CVE-2026-3973: Tenda W3 ルーターにおけるスタックベースのバッファオーバーフローの脆弱性について

March 12, 2026 ·

概要

Tenda W3 1.0.0.3(2204) ルーターにおいて、スタックベースのバッファオーバーフローの脆弱性(CVE-2026-3973)が発見されました。

この脆弱性は、/goform/setAutoPing ファイル内の formSetAutoPing 関数が、POSTパラメータ ping1 または ping2 の処理を不適切に行うことに起因するとされています。

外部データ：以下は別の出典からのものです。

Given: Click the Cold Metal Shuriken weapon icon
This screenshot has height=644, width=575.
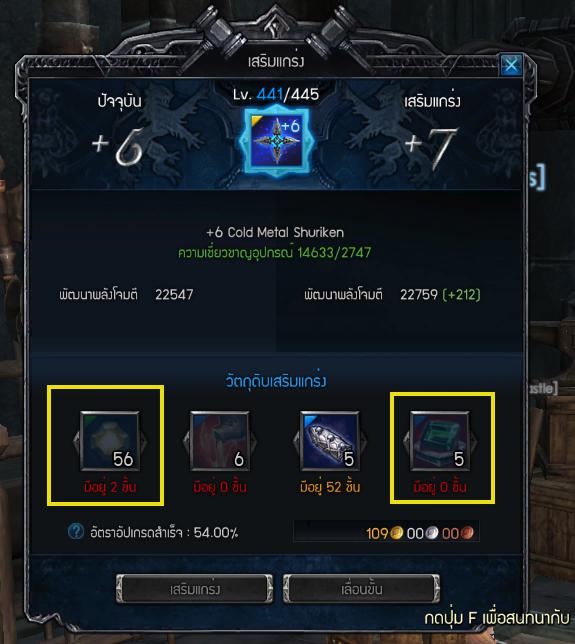Looking at the screenshot, I should coord(277,140).
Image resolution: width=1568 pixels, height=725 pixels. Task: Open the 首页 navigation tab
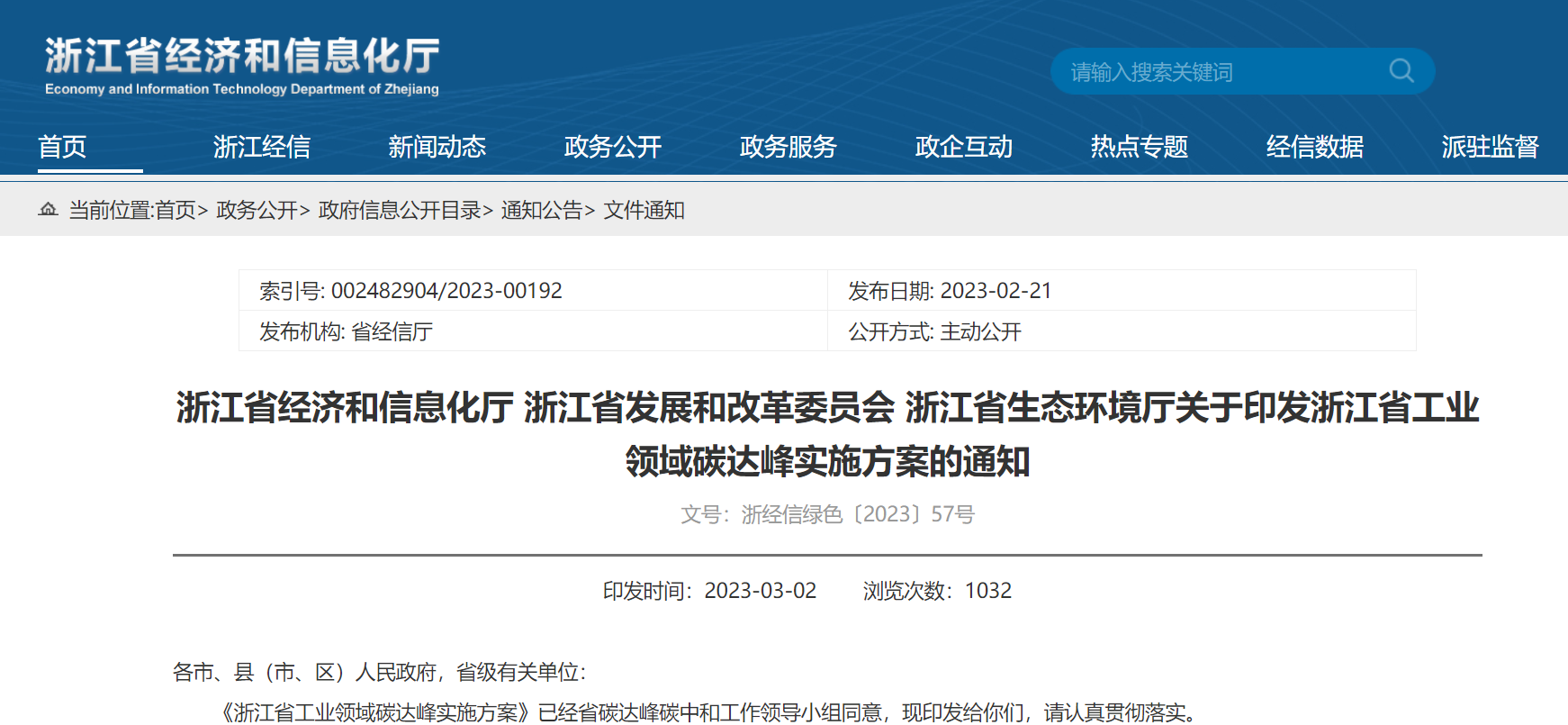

攻撃者は、細工されたリクエストを送信することで、リモートからこの脆弱性を悪用し、サービス拒否や任意のコード実行を引き起こす可能性があります。

本脆弱性のエクスプロイトコードは既に公開されており、悪用される危険性が高まっていると報告されています。

影響範囲

  • 影響を受ける製品: Tenda W3 ルーター
  • 影響を受けるバージョン: 1.0.0.3(2204)
  • 影響を受けるコンポーネント: /goform/setAutoPingformSetAutoPing 関数における POST Parameter Handler

想定される影響

攻撃者がリモートから細工されたリクエストを送信することで、以下の影響が発生する可能性があります。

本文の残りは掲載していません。